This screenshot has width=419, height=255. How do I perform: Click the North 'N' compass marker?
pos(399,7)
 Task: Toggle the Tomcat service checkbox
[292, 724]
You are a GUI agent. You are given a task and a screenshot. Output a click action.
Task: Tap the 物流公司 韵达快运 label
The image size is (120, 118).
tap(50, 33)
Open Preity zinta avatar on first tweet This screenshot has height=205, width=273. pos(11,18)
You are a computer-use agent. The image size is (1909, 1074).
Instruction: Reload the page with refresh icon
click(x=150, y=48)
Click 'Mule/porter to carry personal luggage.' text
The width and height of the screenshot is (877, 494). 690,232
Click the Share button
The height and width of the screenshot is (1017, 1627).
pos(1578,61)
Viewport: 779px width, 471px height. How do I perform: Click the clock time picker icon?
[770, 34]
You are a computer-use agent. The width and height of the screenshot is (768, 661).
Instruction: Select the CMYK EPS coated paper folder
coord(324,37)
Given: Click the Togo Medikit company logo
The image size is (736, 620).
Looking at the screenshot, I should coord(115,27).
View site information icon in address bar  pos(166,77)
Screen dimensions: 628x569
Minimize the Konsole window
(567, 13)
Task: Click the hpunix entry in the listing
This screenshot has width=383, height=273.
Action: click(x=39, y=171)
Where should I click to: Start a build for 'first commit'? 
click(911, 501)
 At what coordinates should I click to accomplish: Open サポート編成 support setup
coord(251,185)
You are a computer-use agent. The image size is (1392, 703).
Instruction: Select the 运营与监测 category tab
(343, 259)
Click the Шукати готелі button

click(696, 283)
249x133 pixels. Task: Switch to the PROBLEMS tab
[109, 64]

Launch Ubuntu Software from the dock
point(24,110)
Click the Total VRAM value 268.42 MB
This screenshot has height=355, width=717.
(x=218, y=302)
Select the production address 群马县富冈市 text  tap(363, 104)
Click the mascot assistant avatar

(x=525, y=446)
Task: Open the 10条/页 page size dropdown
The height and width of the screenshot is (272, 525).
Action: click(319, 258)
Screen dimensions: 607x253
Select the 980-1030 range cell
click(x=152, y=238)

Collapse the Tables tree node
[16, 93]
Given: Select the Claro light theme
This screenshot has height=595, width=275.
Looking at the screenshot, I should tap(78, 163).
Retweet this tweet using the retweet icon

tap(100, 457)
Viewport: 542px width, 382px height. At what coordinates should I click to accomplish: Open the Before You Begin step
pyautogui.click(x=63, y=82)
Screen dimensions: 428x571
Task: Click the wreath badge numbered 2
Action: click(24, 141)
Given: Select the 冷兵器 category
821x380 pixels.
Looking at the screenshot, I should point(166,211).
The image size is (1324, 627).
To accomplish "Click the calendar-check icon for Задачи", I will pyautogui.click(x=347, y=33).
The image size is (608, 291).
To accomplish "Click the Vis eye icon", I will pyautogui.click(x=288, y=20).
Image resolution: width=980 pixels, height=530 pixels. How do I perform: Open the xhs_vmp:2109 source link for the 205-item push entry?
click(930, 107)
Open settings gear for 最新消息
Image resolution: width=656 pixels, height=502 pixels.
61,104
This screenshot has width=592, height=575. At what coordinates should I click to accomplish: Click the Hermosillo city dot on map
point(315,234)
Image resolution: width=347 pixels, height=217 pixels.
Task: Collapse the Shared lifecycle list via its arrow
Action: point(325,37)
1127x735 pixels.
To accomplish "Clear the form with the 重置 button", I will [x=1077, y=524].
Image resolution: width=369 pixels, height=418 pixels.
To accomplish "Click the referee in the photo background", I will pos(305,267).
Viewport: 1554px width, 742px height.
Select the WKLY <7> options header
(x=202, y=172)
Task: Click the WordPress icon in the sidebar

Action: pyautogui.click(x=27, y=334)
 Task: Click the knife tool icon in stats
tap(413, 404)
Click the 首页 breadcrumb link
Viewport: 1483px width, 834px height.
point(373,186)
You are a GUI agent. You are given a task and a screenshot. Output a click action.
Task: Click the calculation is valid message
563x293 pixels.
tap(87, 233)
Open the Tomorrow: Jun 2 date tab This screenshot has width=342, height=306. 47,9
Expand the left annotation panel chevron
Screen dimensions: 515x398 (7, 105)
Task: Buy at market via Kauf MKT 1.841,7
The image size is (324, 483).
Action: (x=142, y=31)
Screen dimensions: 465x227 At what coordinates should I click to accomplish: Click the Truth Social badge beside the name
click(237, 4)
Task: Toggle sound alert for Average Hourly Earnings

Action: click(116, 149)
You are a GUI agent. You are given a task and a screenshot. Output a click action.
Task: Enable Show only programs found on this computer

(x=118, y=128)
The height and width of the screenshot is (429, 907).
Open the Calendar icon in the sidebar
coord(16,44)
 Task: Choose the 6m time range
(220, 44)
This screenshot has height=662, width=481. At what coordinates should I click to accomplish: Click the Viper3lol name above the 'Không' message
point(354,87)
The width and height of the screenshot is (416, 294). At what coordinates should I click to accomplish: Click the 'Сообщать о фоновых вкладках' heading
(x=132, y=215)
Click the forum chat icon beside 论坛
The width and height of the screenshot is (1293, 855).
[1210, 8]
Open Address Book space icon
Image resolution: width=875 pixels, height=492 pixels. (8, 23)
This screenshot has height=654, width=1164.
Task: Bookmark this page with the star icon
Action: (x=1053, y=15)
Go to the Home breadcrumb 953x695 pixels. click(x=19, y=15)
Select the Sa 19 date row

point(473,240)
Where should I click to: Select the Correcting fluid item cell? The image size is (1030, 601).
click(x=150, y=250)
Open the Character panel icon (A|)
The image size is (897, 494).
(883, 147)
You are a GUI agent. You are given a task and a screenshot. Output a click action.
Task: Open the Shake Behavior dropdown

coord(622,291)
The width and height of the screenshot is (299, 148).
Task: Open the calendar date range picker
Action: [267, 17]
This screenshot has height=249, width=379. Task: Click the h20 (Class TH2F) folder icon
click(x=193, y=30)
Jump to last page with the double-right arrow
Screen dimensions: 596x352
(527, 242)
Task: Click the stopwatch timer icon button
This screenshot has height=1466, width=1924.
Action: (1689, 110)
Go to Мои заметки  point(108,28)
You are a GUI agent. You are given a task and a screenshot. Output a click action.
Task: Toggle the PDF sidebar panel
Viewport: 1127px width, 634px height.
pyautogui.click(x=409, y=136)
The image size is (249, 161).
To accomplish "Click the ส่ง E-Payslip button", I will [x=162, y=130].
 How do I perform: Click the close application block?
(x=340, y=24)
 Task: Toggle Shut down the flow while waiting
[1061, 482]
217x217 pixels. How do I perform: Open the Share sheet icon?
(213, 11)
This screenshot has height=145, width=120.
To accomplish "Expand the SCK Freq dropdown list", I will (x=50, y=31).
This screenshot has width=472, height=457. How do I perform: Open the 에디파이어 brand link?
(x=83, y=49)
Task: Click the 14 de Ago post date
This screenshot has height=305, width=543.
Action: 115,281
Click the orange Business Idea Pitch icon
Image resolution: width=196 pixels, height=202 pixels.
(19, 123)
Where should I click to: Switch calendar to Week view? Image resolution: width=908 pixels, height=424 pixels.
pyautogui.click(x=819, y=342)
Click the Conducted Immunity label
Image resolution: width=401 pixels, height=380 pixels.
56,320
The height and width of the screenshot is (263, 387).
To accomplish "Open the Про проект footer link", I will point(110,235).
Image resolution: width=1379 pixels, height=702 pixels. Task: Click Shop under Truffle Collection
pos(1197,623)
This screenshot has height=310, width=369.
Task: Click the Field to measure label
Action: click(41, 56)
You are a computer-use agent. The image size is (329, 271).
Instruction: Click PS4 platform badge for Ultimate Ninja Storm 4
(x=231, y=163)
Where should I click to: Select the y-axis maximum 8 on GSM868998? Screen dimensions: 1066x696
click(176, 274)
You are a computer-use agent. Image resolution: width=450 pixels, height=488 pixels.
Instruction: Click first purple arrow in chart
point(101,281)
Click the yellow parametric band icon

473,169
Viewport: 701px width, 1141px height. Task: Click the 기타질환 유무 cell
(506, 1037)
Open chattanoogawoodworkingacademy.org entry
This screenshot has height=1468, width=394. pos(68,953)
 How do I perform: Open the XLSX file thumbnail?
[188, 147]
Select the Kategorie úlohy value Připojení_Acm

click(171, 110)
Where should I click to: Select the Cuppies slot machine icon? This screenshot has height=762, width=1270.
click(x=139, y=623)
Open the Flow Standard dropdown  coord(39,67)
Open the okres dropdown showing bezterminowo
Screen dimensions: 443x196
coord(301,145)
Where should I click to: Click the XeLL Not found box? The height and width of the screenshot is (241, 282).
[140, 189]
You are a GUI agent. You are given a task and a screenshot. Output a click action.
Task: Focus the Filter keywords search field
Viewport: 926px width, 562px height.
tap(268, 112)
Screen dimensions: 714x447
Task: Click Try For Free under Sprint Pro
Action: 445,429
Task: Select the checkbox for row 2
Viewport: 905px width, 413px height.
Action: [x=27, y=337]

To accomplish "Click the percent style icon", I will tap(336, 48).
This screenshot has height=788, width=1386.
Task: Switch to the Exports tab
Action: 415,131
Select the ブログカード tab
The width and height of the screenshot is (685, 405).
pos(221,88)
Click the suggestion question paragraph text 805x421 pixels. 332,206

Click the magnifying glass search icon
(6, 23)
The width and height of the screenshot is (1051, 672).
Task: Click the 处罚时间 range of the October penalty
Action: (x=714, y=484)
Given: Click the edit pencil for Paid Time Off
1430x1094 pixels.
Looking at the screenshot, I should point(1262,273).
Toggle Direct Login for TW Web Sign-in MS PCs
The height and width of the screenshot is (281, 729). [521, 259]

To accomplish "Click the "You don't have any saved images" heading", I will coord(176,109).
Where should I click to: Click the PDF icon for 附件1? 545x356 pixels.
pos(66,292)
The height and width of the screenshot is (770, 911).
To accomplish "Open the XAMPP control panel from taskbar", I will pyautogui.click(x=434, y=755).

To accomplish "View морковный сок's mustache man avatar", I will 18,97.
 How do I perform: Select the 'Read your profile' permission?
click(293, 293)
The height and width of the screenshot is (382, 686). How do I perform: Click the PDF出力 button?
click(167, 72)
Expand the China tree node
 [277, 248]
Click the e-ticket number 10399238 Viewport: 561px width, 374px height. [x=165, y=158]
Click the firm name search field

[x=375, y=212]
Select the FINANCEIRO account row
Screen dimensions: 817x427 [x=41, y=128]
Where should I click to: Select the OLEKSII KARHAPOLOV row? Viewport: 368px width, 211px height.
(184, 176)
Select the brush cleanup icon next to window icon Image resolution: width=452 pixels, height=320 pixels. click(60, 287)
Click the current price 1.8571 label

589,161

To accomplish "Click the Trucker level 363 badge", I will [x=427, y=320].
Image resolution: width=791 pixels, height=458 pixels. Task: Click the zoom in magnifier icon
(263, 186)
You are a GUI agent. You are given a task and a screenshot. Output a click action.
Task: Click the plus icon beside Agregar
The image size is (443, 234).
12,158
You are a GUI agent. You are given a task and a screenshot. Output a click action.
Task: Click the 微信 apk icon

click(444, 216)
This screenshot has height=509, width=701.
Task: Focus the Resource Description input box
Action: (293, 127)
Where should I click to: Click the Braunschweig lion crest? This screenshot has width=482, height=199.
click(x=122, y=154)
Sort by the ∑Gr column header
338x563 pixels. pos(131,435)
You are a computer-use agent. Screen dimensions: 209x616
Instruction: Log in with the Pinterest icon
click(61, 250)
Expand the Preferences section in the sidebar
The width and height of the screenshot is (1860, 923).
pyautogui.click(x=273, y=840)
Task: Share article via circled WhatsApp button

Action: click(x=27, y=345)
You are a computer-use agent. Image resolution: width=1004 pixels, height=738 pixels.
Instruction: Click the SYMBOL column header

Job:
Rewrite the lines of the listing above as a numbered list, from the line containing "You are a computer-use agent. The image size is (1909, 1074)." through the line containing "Action: click(319, 258)", both included. Leave out any blank lines.

Written solution:
1. You are a computer-use agent. The image size is (1909, 1074).
2. Instruction: Reload the page with refresh icon
3. click(x=150, y=48)
4. Click 'Mule/porter to carry personal luggage.' text
5. The width and height of the screenshot is (877, 494). 690,232
6. Click the Share button
7. The height and width of the screenshot is (1017, 1627).
8. pos(1578,61)
9. Viewport: 779px width, 471px height. How do I perform: Click the clock time picker icon?
10. [770, 34]
11. You are a computer-use agent. The width and height of the screenshot is (768, 661).
12. Instruction: Select the CMYK EPS coated paper folder
13. coord(324,37)
14. Given: Click the Togo Medikit company logo
15. The image size is (736, 620).
16. Looking at the screenshot, I should coord(115,27).
17. View site information icon in address bar  pos(166,77)
18. Screen dimensions: 628x569
19. Minimize the Konsole window
20. (567, 13)
21. Task: Click the hpunix entry in the listing
22. This screenshot has width=383, height=273.
23. Action: click(x=39, y=171)
24. Where should I click to: Start a build for 'first commit'? 
25. click(911, 501)
26.  At what coordinates should I click to accomplish: Open サポート編成 support setup
27. coord(251,185)
28. You are a computer-use agent. The image size is (1392, 703).
29. Instruction: Select the 运营与监测 category tab
30. (343, 259)
31. Click the Шукати готелі button
32. click(696, 283)
33. 249x133 pixels. Task: Switch to the PROBLEMS tab
34. [109, 64]
35. Launch Ubuntu Software from the dock
36. point(24,110)
37. Click the Total VRAM value 268.42 MB
38. This screenshot has height=355, width=717.
39. (x=218, y=302)
40. Select the production address 群马县富冈市 text  tap(363, 104)
41. Click the mascot assistant avatar
42. (x=525, y=446)
43. Task: Open the 10条/页 page size dropdown
44. The height and width of the screenshot is (272, 525).
45. Action: click(319, 258)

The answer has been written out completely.